**What to produce:** Copy down every line of the data that follows exactly. Omit the pictures.

____

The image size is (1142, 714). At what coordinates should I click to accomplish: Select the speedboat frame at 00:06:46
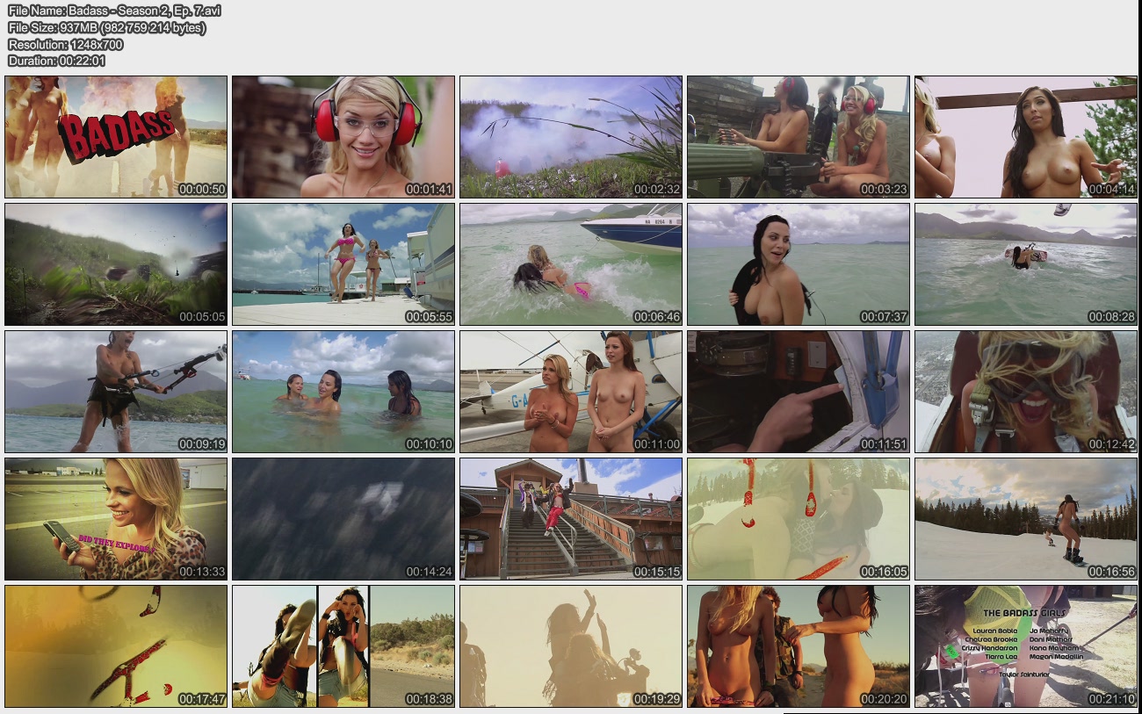point(571,264)
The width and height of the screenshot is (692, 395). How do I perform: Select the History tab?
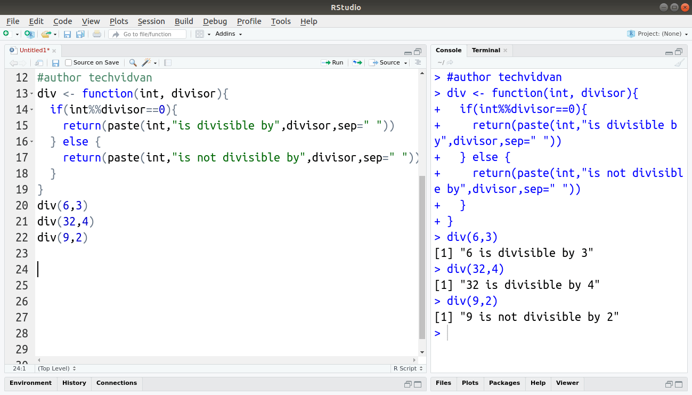74,383
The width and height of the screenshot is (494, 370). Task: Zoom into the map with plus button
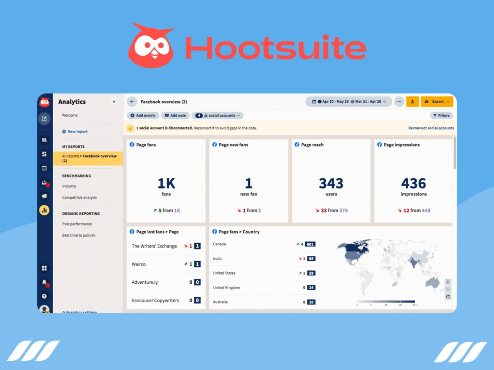tap(447, 282)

____

**Written answer:**
The image size is (1142, 714). At what coordinates should I click to accomplish: Select the speedboat frame at 00:06:46
point(571,264)
The width and height of the screenshot is (692, 395). How do I perform: Select the History tab?
74,383
The width and height of the screenshot is (494, 370). Task: Zoom into the map with plus button
tap(447, 282)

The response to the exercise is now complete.